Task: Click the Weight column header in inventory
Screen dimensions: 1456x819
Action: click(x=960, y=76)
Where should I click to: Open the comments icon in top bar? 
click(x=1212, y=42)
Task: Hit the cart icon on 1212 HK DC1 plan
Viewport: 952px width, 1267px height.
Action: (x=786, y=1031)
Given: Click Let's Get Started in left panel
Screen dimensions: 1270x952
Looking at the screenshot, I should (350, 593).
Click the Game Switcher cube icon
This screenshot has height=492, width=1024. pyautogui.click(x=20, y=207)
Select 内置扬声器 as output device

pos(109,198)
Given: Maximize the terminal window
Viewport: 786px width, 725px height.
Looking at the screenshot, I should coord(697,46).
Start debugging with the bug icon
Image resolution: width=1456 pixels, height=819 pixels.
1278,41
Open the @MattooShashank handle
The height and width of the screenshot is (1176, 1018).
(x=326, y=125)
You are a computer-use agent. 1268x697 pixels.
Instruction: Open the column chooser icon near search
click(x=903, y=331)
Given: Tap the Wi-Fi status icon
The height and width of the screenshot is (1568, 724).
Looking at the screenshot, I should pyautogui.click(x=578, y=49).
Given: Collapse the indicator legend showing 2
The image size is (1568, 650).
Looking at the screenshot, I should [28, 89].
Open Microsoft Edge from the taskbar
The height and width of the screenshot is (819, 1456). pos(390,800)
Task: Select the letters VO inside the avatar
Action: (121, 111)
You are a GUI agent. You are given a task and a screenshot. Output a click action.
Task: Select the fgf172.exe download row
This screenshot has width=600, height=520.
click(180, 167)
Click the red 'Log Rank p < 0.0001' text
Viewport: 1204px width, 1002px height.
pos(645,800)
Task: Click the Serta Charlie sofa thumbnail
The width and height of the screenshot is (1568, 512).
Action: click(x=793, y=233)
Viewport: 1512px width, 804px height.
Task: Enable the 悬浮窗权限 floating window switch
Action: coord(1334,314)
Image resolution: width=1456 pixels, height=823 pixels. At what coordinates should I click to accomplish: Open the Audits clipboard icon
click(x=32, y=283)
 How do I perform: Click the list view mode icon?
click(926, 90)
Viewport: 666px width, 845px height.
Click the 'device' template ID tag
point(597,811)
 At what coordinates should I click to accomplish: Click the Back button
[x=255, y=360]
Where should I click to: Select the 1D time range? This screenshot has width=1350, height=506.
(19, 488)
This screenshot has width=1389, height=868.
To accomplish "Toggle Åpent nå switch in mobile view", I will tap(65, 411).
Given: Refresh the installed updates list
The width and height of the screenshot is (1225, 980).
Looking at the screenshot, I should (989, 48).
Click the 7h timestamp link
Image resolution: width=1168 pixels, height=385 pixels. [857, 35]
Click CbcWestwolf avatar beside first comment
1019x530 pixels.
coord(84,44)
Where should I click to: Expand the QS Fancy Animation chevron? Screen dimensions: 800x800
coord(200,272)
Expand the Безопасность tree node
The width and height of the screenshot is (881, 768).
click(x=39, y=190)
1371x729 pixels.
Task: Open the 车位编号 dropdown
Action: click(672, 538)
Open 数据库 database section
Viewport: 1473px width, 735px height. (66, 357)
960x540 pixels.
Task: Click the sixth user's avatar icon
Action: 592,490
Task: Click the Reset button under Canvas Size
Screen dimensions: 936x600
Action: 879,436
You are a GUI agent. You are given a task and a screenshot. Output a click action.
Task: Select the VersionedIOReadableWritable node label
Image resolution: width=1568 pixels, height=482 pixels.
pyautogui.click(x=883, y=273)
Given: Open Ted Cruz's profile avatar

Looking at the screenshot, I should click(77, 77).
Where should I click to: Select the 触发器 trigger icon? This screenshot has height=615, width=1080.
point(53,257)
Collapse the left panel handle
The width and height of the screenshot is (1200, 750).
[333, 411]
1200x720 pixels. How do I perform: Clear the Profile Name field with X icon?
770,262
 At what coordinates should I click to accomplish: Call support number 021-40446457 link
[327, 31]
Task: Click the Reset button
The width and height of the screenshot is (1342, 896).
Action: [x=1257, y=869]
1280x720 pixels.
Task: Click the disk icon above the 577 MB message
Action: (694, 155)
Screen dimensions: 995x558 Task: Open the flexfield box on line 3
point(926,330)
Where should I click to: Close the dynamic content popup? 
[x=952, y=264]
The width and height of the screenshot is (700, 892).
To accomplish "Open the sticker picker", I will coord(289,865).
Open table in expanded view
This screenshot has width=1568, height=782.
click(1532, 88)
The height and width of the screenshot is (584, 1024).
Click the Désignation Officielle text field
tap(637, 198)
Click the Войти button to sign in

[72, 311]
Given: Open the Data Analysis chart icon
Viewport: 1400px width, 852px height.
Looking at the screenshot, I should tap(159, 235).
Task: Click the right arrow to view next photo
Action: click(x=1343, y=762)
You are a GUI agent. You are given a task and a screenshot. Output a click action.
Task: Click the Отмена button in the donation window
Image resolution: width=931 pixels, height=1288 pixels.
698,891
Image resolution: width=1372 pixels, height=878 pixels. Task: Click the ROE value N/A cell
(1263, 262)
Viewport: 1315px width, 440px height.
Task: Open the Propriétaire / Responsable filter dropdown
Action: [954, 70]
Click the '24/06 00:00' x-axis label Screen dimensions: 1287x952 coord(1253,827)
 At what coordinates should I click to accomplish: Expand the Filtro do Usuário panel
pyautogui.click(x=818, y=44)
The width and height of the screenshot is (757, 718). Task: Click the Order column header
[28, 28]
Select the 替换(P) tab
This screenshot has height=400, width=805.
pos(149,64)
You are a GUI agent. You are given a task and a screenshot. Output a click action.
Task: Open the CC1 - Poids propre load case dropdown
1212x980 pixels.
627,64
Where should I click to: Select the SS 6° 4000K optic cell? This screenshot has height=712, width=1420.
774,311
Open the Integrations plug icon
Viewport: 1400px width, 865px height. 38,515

_What is required_.
Copy every line of the entries above word for word.

_Final result_.
Task: Click the Weight column header in inventory
Screen dimensions: 1456x819
Action: click(x=960, y=76)
Where should I click to: Open the comments icon in top bar? 
click(x=1212, y=42)
Task: Hit the cart icon on 1212 HK DC1 plan
Viewport: 952px width, 1267px height.
Action: (x=786, y=1031)
Given: Click Let's Get Started in left panel
Screen dimensions: 1270x952
Looking at the screenshot, I should (350, 593).
Click the Game Switcher cube icon
This screenshot has height=492, width=1024. pyautogui.click(x=20, y=207)
Select 内置扬声器 as output device

pos(109,198)
Given: Maximize the terminal window
Viewport: 786px width, 725px height.
Looking at the screenshot, I should coord(697,46).
Start debugging with the bug icon
Image resolution: width=1456 pixels, height=819 pixels.
1278,41
Open the @MattooShashank handle
The height and width of the screenshot is (1176, 1018).
(x=326, y=125)
You are a computer-use agent. 1268x697 pixels.
Instruction: Open the column chooser icon near search
click(x=903, y=331)
Given: Tap the Wi-Fi status icon
The height and width of the screenshot is (1568, 724).
Looking at the screenshot, I should pyautogui.click(x=578, y=49).
Given: Collapse the indicator legend showing 2
The image size is (1568, 650).
Looking at the screenshot, I should [28, 89].
Open Microsoft Edge from the taskbar
The height and width of the screenshot is (819, 1456). pos(390,800)
Task: Select the letters VO inside the avatar
Action: (121, 111)
You are a GUI agent. You are given a task and a screenshot. Output a click action.
Task: Select the fgf172.exe download row
This screenshot has width=600, height=520.
click(180, 167)
Click the red 'Log Rank p < 0.0001' text
Viewport: 1204px width, 1002px height.
pos(645,800)
Task: Click the Serta Charlie sofa thumbnail
The width and height of the screenshot is (1568, 512).
Action: click(x=793, y=233)
Viewport: 1512px width, 804px height.
Task: Enable the 悬浮窗权限 floating window switch
Action: coord(1334,314)
Image resolution: width=1456 pixels, height=823 pixels. At what coordinates should I click to accomplish: Open the Audits clipboard icon
click(x=32, y=283)
 How do I perform: Click the list view mode icon?
click(926, 90)
Viewport: 666px width, 845px height.
Click the 'device' template ID tag
point(597,811)
 At what coordinates should I click to accomplish: Click the Back button
[x=255, y=360]
Where should I click to: Select the 1D time range? This screenshot has width=1350, height=506.
(19, 488)
This screenshot has width=1389, height=868.
To accomplish "Toggle Åpent nå switch in mobile view", I will tap(65, 411).
Given: Refresh the installed updates list
The width and height of the screenshot is (1225, 980).
Looking at the screenshot, I should (989, 48).
Click the 7h timestamp link
Image resolution: width=1168 pixels, height=385 pixels. [857, 35]
Click CbcWestwolf avatar beside first comment
1019x530 pixels.
coord(84,44)
Where should I click to: Expand the QS Fancy Animation chevron? Screen dimensions: 800x800
coord(200,272)
Expand the Безопасность tree node
The width and height of the screenshot is (881, 768).
click(x=39, y=190)
1371x729 pixels.
Task: Open the 车位编号 dropdown
Action: click(672, 538)
Open 数据库 database section
Viewport: 1473px width, 735px height. (66, 357)
960x540 pixels.
Task: Click the sixth user's avatar icon
Action: 592,490
Task: Click the Reset button under Canvas Size
Screen dimensions: 936x600
Action: 879,436
You are a GUI agent. You are given a task and a screenshot. Output a click action.
Task: Select the VersionedIOReadableWritable node label
Image resolution: width=1568 pixels, height=482 pixels.
pyautogui.click(x=883, y=273)
Given: Open Ted Cruz's profile avatar

Looking at the screenshot, I should click(77, 77).
Where should I click to: Select the 触发器 trigger icon? This screenshot has height=615, width=1080.
point(53,257)
Collapse the left panel handle
The width and height of the screenshot is (1200, 750).
[333, 411]
1200x720 pixels. How do I perform: Clear the Profile Name field with X icon?
770,262
 At what coordinates should I click to accomplish: Call support number 021-40446457 link
[327, 31]
Task: Click the Reset button
The width and height of the screenshot is (1342, 896).
Action: [x=1257, y=869]
1280x720 pixels.
Task: Click the disk icon above the 577 MB message
Action: (694, 155)
Screen dimensions: 995x558 Task: Open the flexfield box on line 3
point(926,330)
Where should I click to: Close the dynamic content popup? 
[x=952, y=264]
The width and height of the screenshot is (700, 892).
To accomplish "Open the sticker picker", I will coord(289,865).
Open table in expanded view
This screenshot has width=1568, height=782.
click(1532, 88)
The height and width of the screenshot is (584, 1024).
Click the Désignation Officielle text field
tap(637, 198)
Click the Войти button to sign in

[72, 311]
Given: Open the Data Analysis chart icon
Viewport: 1400px width, 852px height.
Looking at the screenshot, I should tap(159, 235).
Task: Click the right arrow to view next photo
Action: click(x=1343, y=762)
You are a GUI agent. You are given a task and a screenshot. Output a click action.
Task: Click the Отмена button in the donation window
Image resolution: width=931 pixels, height=1288 pixels.
698,891
Image resolution: width=1372 pixels, height=878 pixels. Task: Click the ROE value N/A cell
(1263, 262)
Viewport: 1315px width, 440px height.
Task: Open the Propriétaire / Responsable filter dropdown
Action: [954, 70]
Click the '24/06 00:00' x-axis label Screen dimensions: 1287x952 coord(1253,827)
 At what coordinates should I click to accomplish: Expand the Filtro do Usuário panel
pyautogui.click(x=818, y=44)
The width and height of the screenshot is (757, 718). Task: Click the Order column header
[28, 28]
Select the 替换(P) tab
This screenshot has height=400, width=805.
pos(149,64)
You are a GUI agent. You are given a task and a screenshot. Output a click action.
Task: Open the CC1 - Poids propre load case dropdown
1212x980 pixels.
627,64
Where should I click to: Select the SS 6° 4000K optic cell? This screenshot has height=712, width=1420.
774,311
Open the Integrations plug icon
Viewport: 1400px width, 865px height. 38,515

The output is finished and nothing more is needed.